- **Items listed in a dataset**:

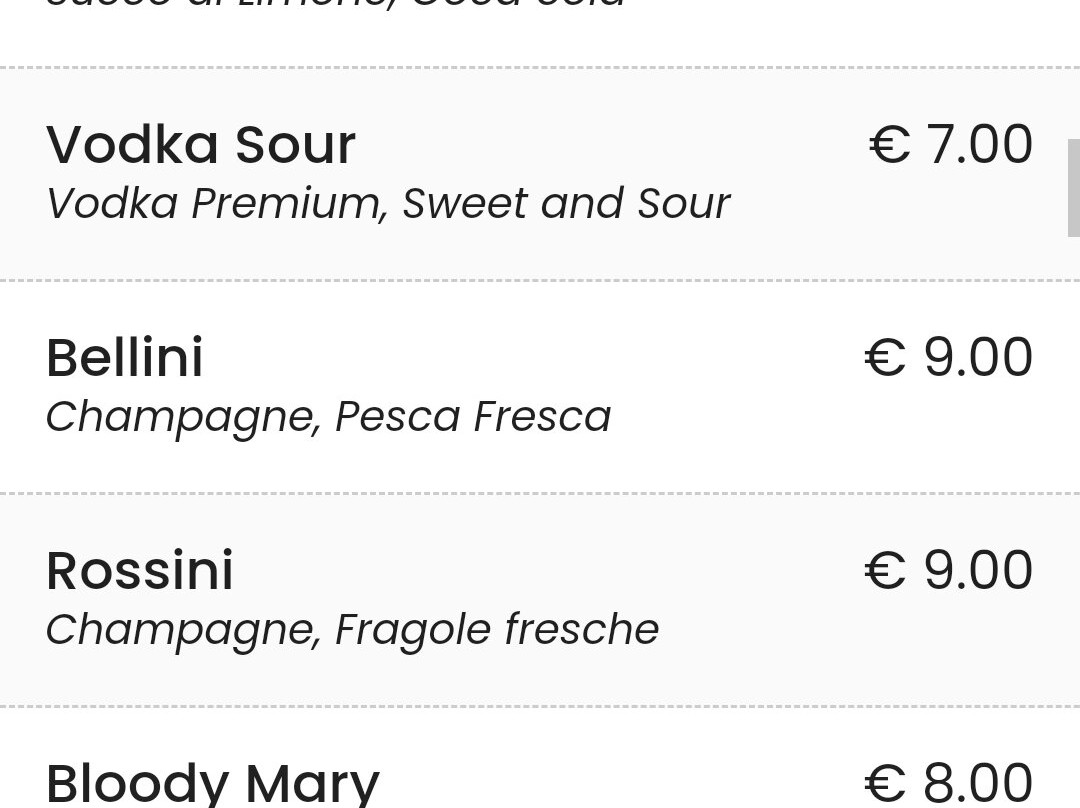Click the euro symbol on Bellini row
Screen dimensions: 1080x808
(x=885, y=358)
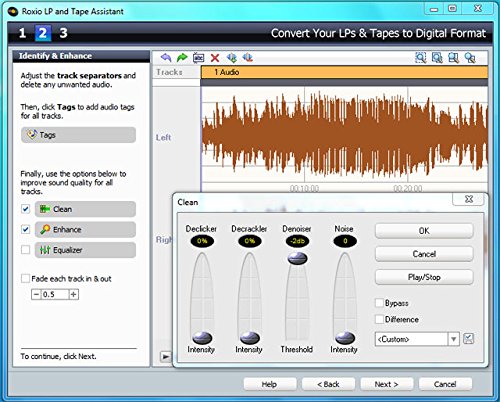
Task: Open the Custom preset dropdown
Action: click(x=453, y=339)
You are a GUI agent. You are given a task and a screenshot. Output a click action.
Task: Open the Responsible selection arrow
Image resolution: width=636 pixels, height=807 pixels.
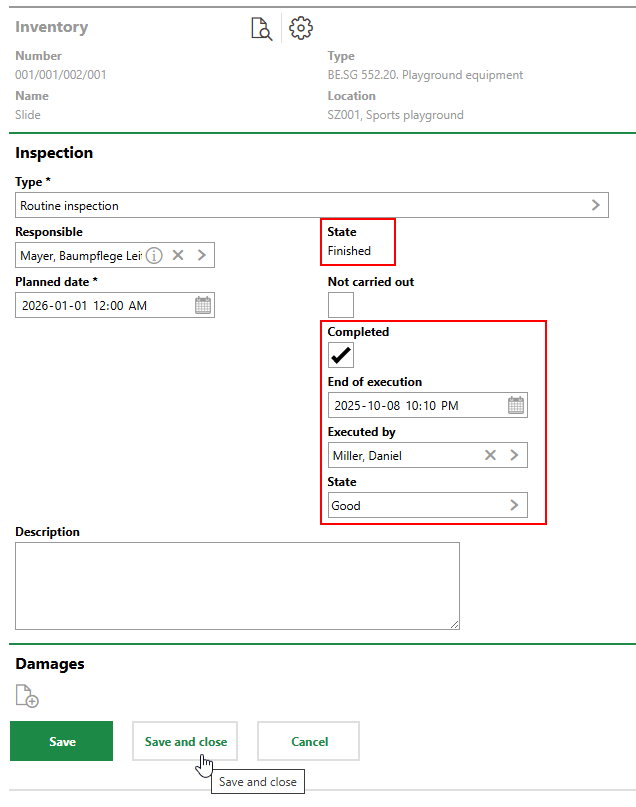tap(202, 255)
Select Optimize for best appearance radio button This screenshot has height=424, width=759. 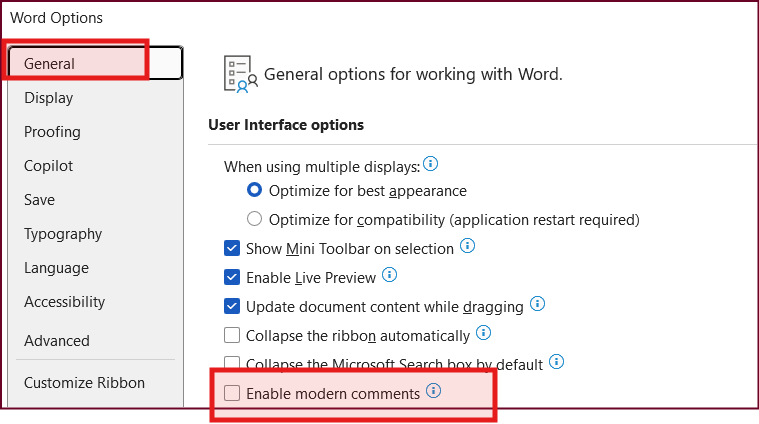click(255, 190)
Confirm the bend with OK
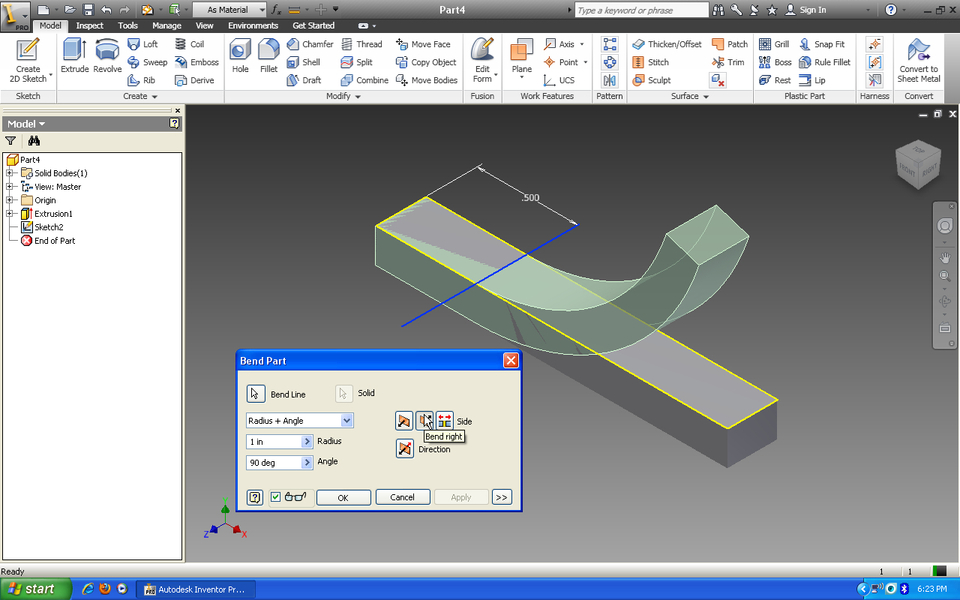The height and width of the screenshot is (600, 960). point(343,497)
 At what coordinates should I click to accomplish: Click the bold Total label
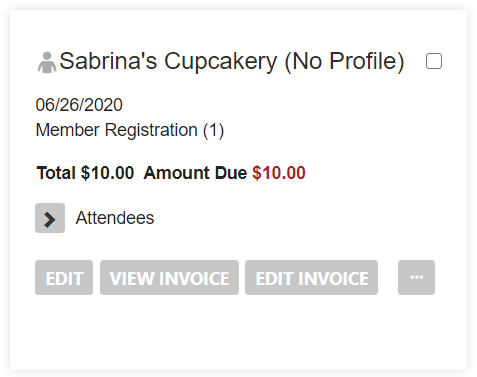(56, 173)
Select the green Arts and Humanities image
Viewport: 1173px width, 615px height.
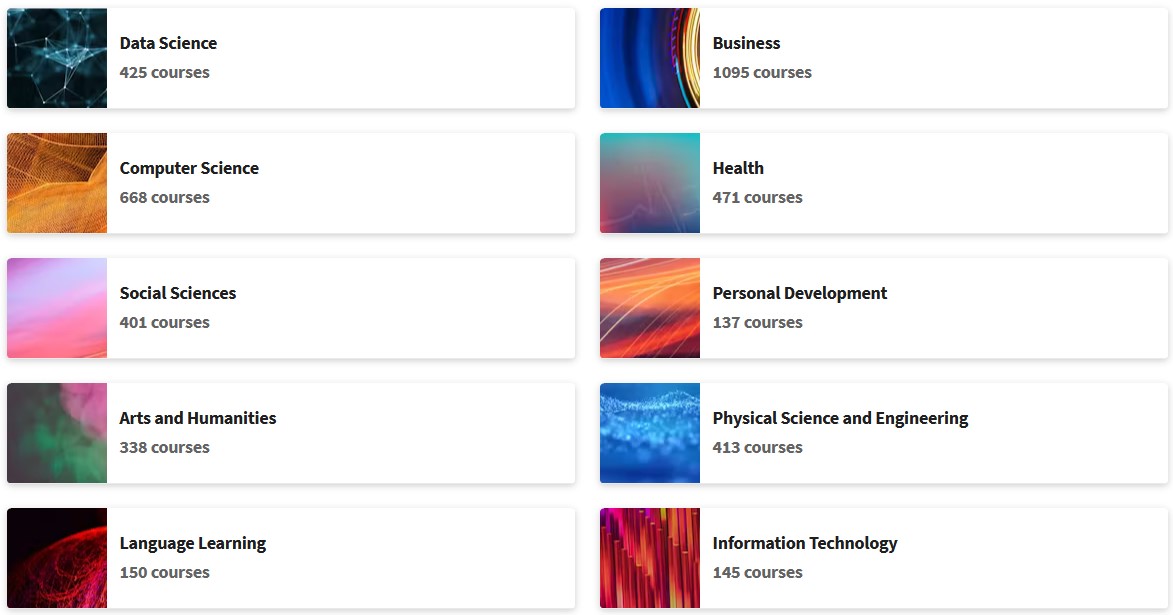tap(57, 433)
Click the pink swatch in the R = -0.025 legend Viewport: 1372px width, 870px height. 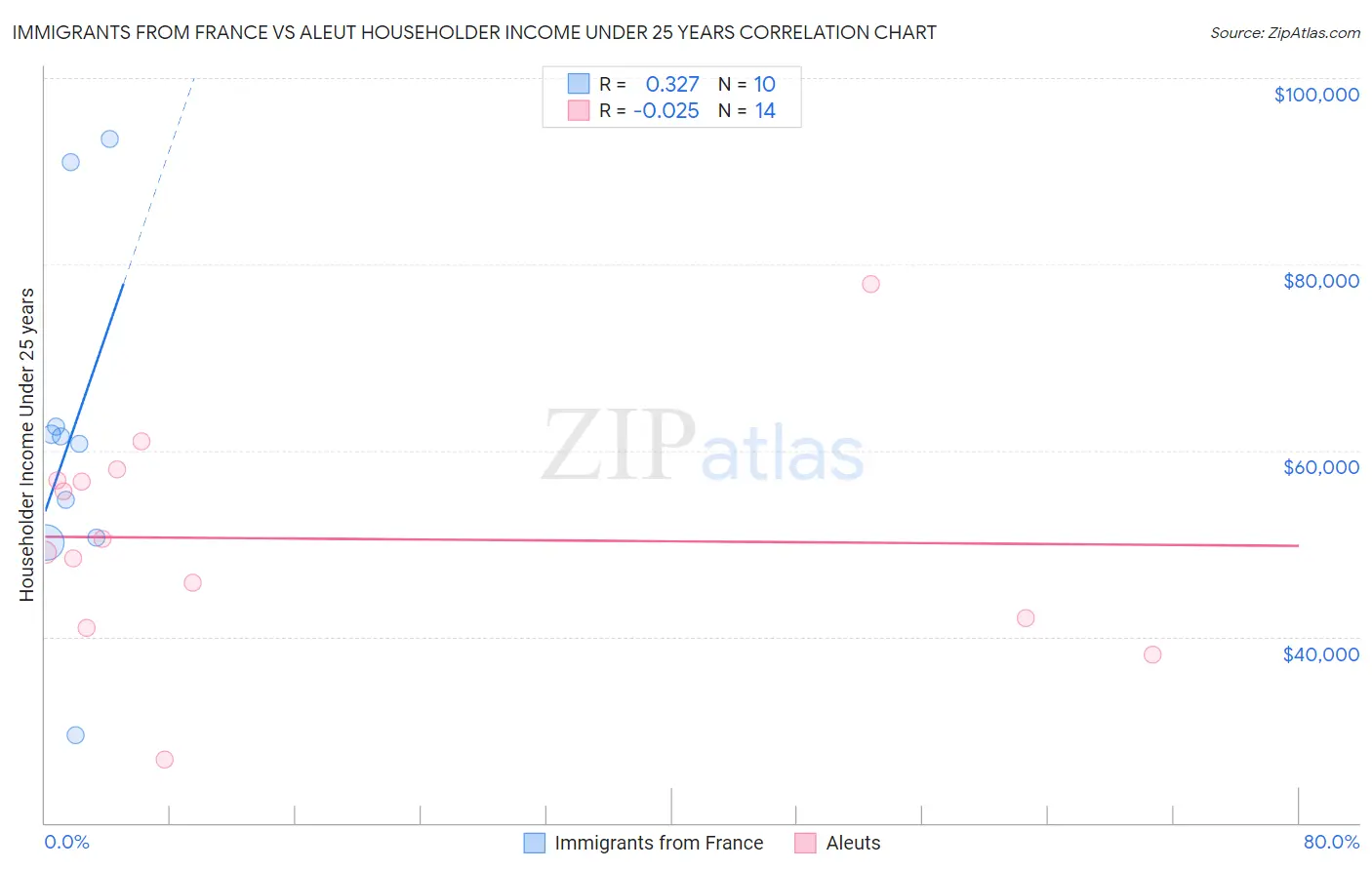pos(579,110)
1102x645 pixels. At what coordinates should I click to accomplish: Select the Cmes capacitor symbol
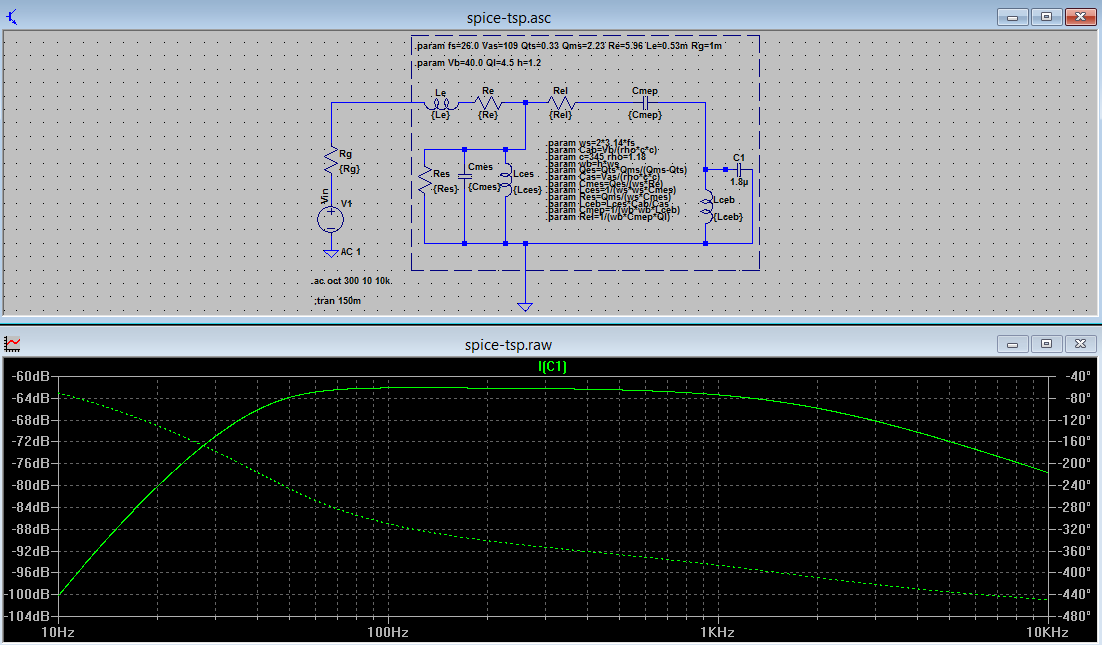[465, 176]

- **To do**: No pictures belong in the copy. Retype exactly, and only, the lines from the line containing "1102x645 pixels. At" through the last line of the data, both included.

- **Answer**:
1102x645 pixels. At what coordinates should I click to accomplish: Select the Cmes capacitor symbol
[465, 176]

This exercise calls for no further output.